Guest post from my good amigo Roberto Navarrete
While watching the images of the student demonstrations currently taking place in Chile I felt a sense of déjà vu. Santiago, Chile’s capital, is encircled by the Andes mountains, and in winter, when the cold atmosphere causes pollutants to settle at ground level, it is one of the most polluted cities in the world. As a young student growing up in Chile I remember the asphyxiating atmosphere created by the pollution compounded by high levels of tear gas and the cold water cannons with which the police always responded to peaceful student demonstrations.
The same toxic atmosphere is now being inflicted on the current generation of students who are out in the streets demanding structural reforms to the country’s largely privatised education system. This time, however, it looks like police repression will not be enough to stem the discontent that has been simmering for several years and that is now exploding on the streets. The wide array of social movements that have become mobilised, coupled with the wide appeal of the movement’s leadership suggest that a real political transformation may be a serious possibility in Chile.

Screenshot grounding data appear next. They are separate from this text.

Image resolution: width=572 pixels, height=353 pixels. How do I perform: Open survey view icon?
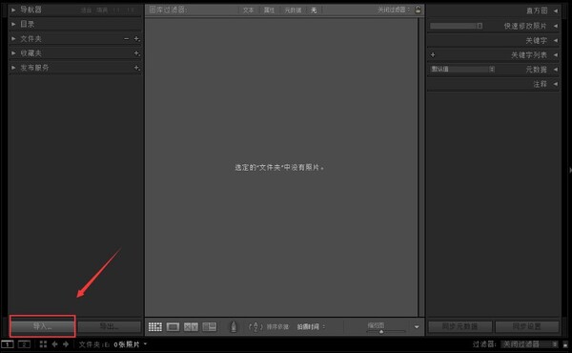click(x=210, y=326)
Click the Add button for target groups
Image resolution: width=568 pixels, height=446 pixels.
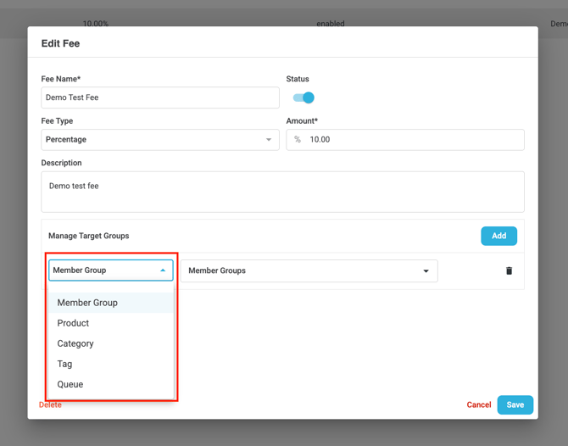(498, 236)
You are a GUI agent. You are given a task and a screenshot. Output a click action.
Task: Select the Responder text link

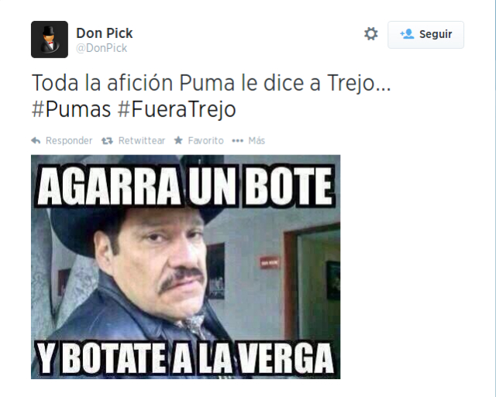pyautogui.click(x=69, y=140)
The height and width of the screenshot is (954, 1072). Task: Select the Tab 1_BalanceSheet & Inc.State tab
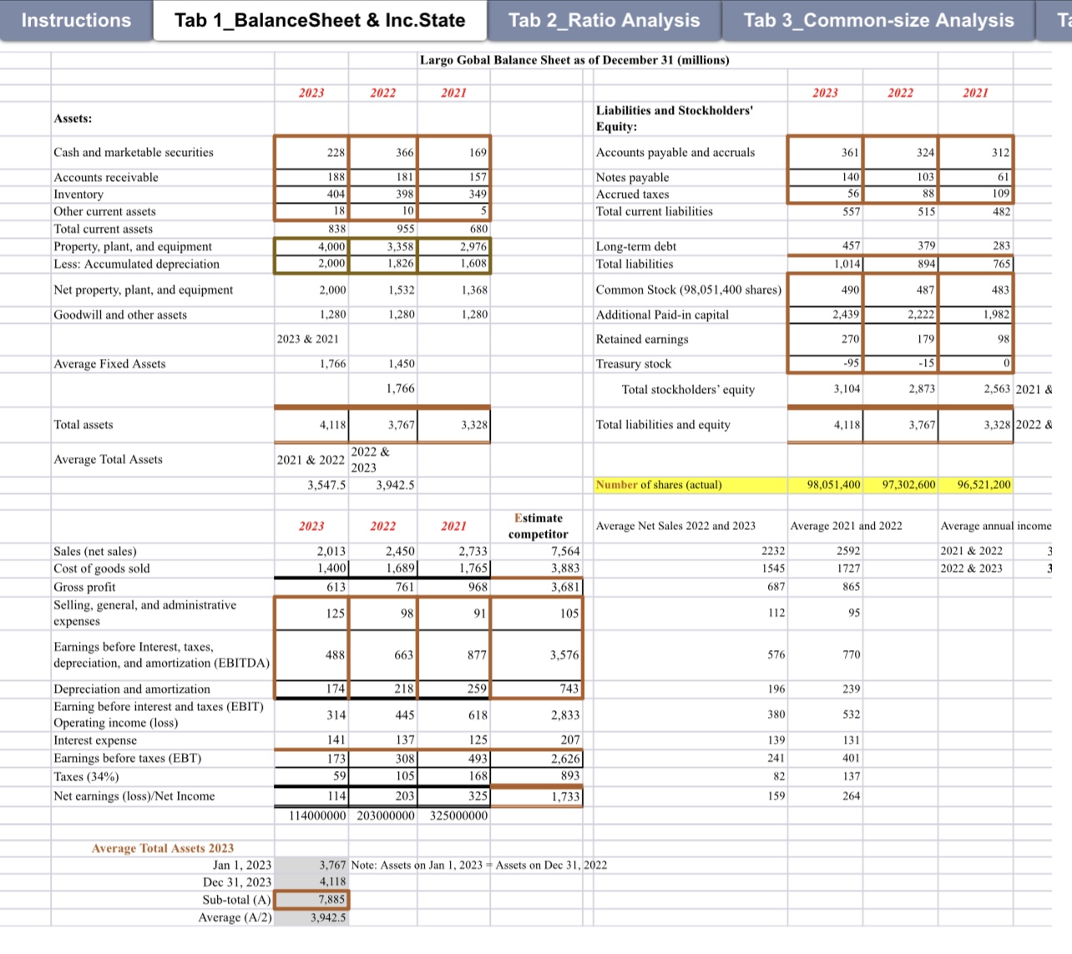(320, 20)
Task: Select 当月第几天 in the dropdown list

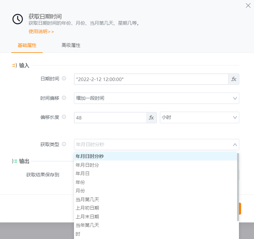Action: [87, 199]
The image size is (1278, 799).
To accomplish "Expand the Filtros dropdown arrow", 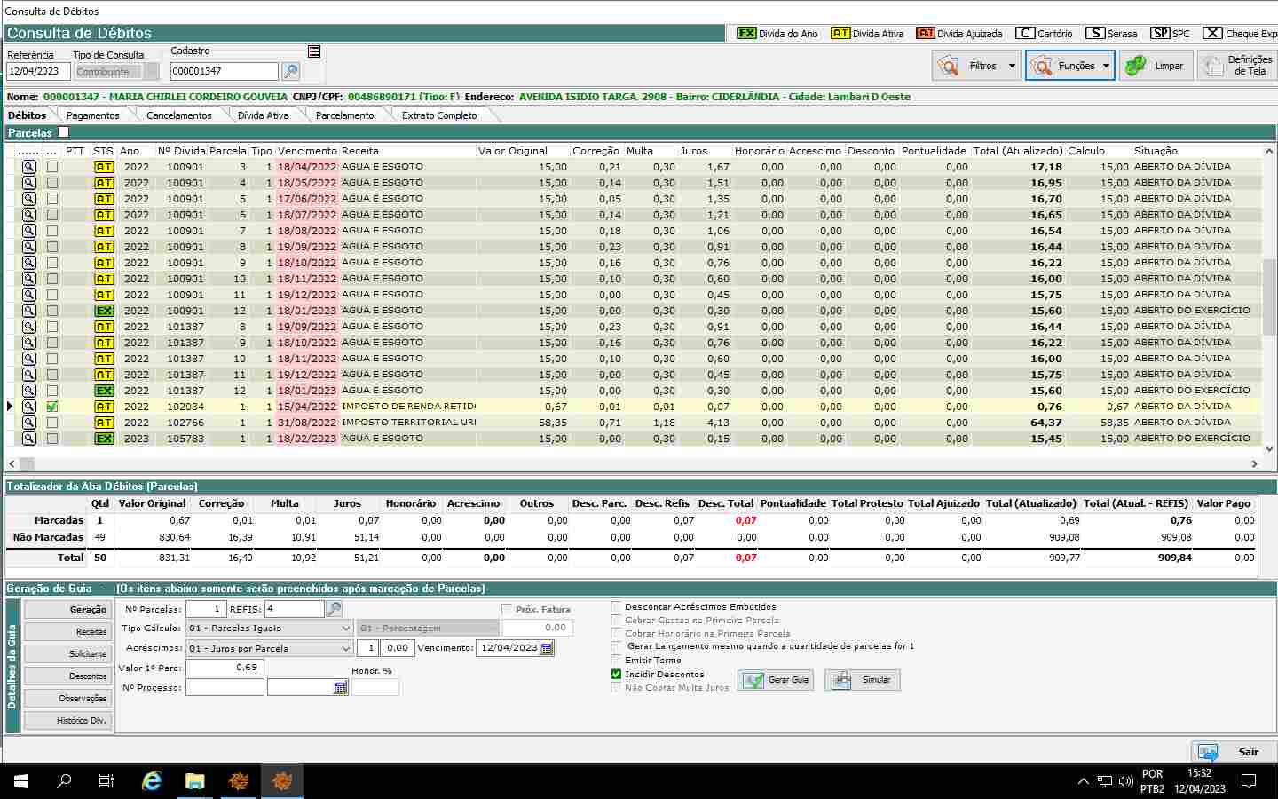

The immediate trigger for the current uprising has been the students’ demands for a free and state financed education with the movement comprising both school and university students. Since May, some 700 schools have been occupied by secondary school students and almost daily street protests have been taking place ever since. In mid-August around half a million students and their families took part in a demonstration in a park in central Santiago. The students have also managed to connect their struggles with other sectors of Chilean society. A week after the park demonstration, the students joined a national strike declared by Chile’s trade union confederation (CUT), mobilising again half a million people onto the streets of Santiago.